--- START ---

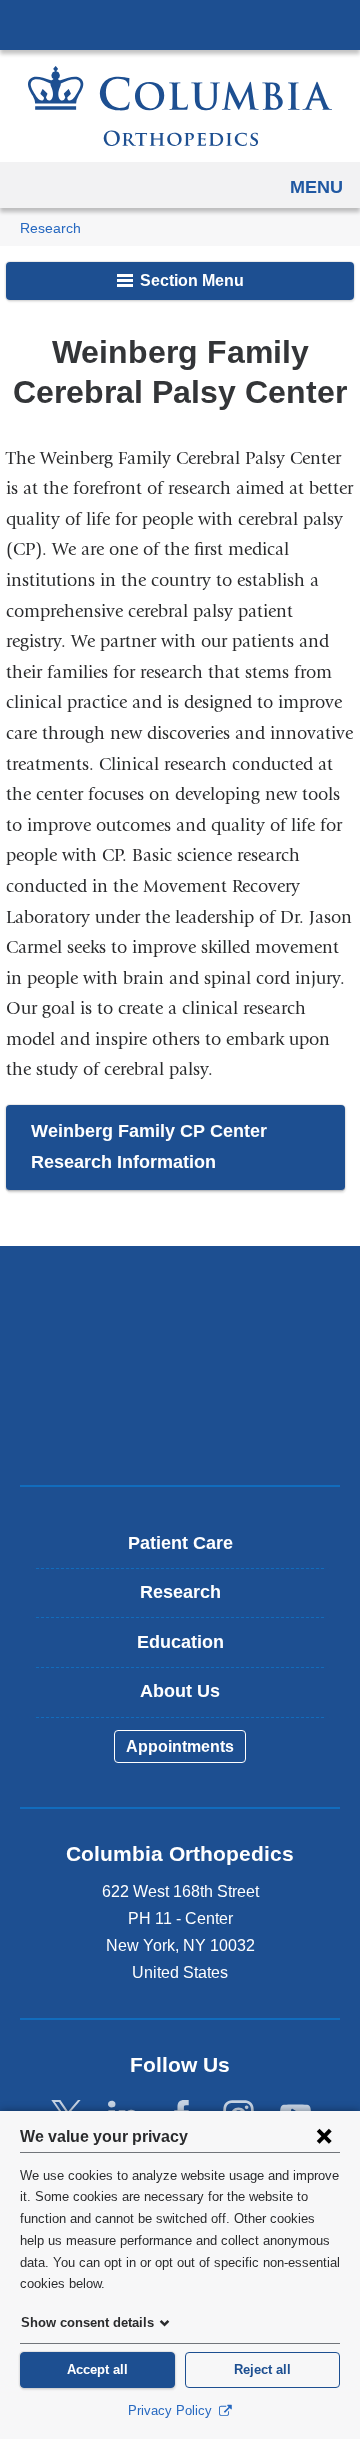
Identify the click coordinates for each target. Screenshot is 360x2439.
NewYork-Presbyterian (180, 1365)
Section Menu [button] (190, 280)
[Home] (180, 106)
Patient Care (180, 1543)
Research (50, 228)
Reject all (262, 2369)
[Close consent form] (324, 2136)
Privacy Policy (172, 2410)
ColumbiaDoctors (180, 1427)
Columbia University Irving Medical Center (180, 24)
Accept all (97, 2369)
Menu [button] (316, 187)
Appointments (180, 1746)
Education (180, 1642)
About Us (180, 1691)
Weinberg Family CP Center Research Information (149, 1146)
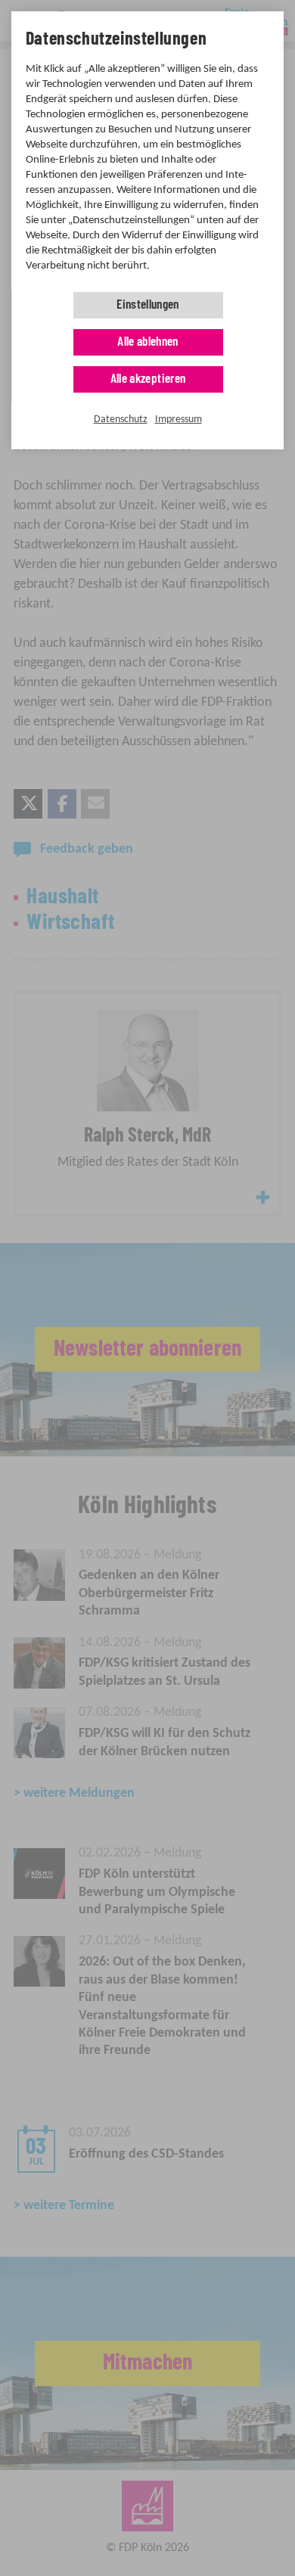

--- END ---

WHAT YOU WILL DO: The answer is a faithful copy of the records above, with the pictures removed.

RESPONSE TO THIS EXERCISE:
Identify the click coordinates for each target. Screenshot is 360x2439.
NewYork-Presbyterian (180, 1365)
Section Menu [button] (190, 280)
[Home] (180, 106)
Patient Care (180, 1543)
Research (50, 228)
Reject all (262, 2369)
[Close consent form] (324, 2136)
Privacy Policy (172, 2410)
ColumbiaDoctors (180, 1427)
Columbia University Irving Medical Center (180, 24)
Accept all (97, 2369)
Menu [button] (316, 187)
Appointments (180, 1746)
Education (180, 1642)
About Us (180, 1691)
Weinberg Family CP Center Research Information (149, 1146)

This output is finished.